_Exercise objective_. Copy every line of the data that includes the string "will".
═════ Extracted records ═════
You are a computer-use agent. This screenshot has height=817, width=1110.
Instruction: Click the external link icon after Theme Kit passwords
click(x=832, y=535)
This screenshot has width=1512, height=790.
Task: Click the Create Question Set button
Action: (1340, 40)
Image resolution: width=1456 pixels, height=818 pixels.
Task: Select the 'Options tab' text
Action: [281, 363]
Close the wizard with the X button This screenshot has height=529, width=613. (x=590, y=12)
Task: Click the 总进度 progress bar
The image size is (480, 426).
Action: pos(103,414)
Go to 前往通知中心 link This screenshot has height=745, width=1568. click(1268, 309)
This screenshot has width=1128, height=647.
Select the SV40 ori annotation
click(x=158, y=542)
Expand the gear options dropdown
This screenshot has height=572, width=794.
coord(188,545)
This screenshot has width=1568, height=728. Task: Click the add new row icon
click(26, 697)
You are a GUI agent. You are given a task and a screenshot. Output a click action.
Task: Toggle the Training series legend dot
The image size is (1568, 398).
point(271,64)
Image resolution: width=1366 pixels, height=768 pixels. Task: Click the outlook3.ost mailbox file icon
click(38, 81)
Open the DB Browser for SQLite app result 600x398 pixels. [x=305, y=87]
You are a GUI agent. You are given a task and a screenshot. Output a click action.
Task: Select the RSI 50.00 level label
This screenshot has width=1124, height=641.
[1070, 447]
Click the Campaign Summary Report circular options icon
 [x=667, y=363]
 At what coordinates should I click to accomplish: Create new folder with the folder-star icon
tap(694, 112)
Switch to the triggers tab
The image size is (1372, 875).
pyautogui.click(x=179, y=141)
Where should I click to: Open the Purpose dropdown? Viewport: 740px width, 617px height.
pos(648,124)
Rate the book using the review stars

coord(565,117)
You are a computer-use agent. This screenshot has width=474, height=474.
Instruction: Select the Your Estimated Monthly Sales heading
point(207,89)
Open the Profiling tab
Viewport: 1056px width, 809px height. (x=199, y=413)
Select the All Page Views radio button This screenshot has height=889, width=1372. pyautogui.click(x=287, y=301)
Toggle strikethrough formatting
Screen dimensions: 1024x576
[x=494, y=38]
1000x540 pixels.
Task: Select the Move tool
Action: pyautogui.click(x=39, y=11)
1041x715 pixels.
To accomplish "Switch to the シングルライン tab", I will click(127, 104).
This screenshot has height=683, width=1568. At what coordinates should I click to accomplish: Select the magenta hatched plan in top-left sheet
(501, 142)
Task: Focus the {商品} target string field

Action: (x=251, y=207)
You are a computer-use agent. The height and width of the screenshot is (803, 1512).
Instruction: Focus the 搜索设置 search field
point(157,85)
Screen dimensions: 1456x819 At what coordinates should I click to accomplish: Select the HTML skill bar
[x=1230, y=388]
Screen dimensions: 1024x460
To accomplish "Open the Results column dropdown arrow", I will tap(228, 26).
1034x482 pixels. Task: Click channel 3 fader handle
═════
_Exercise answer_.
To accomplish "Switch to the シングルライン tab", I will click(127, 104).
To accomplish "Open the Results column dropdown arrow", I will tap(228, 26).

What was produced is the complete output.